***** Given entries

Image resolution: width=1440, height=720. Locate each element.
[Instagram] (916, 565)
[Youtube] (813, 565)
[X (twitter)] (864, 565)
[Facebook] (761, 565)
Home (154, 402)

**********
***** Given entries

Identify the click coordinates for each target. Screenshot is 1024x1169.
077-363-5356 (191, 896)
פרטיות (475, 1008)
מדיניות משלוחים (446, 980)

**********

* [Set problem] Report every line in the data above that contains the word "each", copying those lines in full.

* [Task result]
Image resolution: width=1440, height=720. Locate each element.
Identify the click coordinates for each target. Screenshot is 1024x1169.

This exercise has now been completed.